A. Temyiz Yoluna Başvuranlar

Bölge Adliye Mahkemesinin yukarıda belirtilen kararına karşı süresi içinde davalı-davacı erkek vekili temyiz isteminde bulunulmuştur.

B. Temyiz Sebepleri

Davalı-karşı davacı erkek vekili; istinaf dilekçesinde ileri sürülen nedenleri tekrar ederek kararın bozulmasını talep etmiştir.

C. Gerekçe

1. Uyuşmazlık ve Hukuki Nitelendirme

Uyuşmazlık, açılan boşanma davasında taraflar arasında ortak hayatı temelinden sarsacak derecede ve birliğin devamında imkan vermeyecek nitelikte bir geçimsizlik bulunup bulunmadığı, geçimsizlik var ise kusurun kimden kaynaklandığı, kadının davasının kabulünün gerekip gerekmediği, nafakalar ve tazminatlar noktasında toplanmaktadır.

2. İlgili Hukuk

6100 sayılı Hukuk Muhakemeleri Kanunu’nun (6100 sayılı Kanun)190 ıncı maddesi, 369 uncu maddesinin birinci fıkrası ile 370 ve 371 inci maddeleri. 4721 sayılı Kanun’un 4 üncü maddesi, 6 ncı maddesi, 166 ncı maddesinin birinci ve ikinci fıkrası, 174 üncü maddesinin birinci ve ikinci fıkraları, 175 inci, 182 nci ve 330 uncu maddeleri. 6098 sayılı Türk Borçlar Kanunu'nun 50 nci ve 51 inci maddesi.

3. Değerlendirme

1.Bölge Adliye Mahkemelerinin nihai kararlarının bozulması 6100 sayılı Kanun'un 371 inci maddesinde yer alan sebeplerden birinin varlığı hâlinde mümkündür.

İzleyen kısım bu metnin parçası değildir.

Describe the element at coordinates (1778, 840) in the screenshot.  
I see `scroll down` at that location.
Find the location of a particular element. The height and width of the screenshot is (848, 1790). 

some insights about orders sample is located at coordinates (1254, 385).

2.Temyizen incelenen karar, tarafların karşılıklı iddia ve savunmalarına, dayandıkları belgelere, uyuşmazlığa uygulanması gereken hukuk kuralları ile hukuki ilişkinin nitelendirilmesine, dava şartlarına, yargılama ve ispat kuralları ile kararda belirtilen gerekçelere göre usul ve kanuna uygun olup davalı- davacı erkek vekilince temyiz dilekçesinde ileri sürülen nedenler kararın bozulmasını gerektirecek nitelikte görülmemiştir.

VI. KARAR

Açıklanan sebeplerle;

Temyiz olunan Bölge Adliye Mahkemesi kararının 6100 sayılı Kanun'un 370 inci maddesinin birinci fıkrası uyarınca ONANMASINA,

Aşağıda yazılı temyiz giderinin temyiz edene yükletilmesine,

Dosyanın İlk Derece Mahkemesine, kararın bir örneğinin Bölge Adliye Mahkemesine gönderilmesine,

19.11.2024 tarihinde oy birliğiyle karar verildi.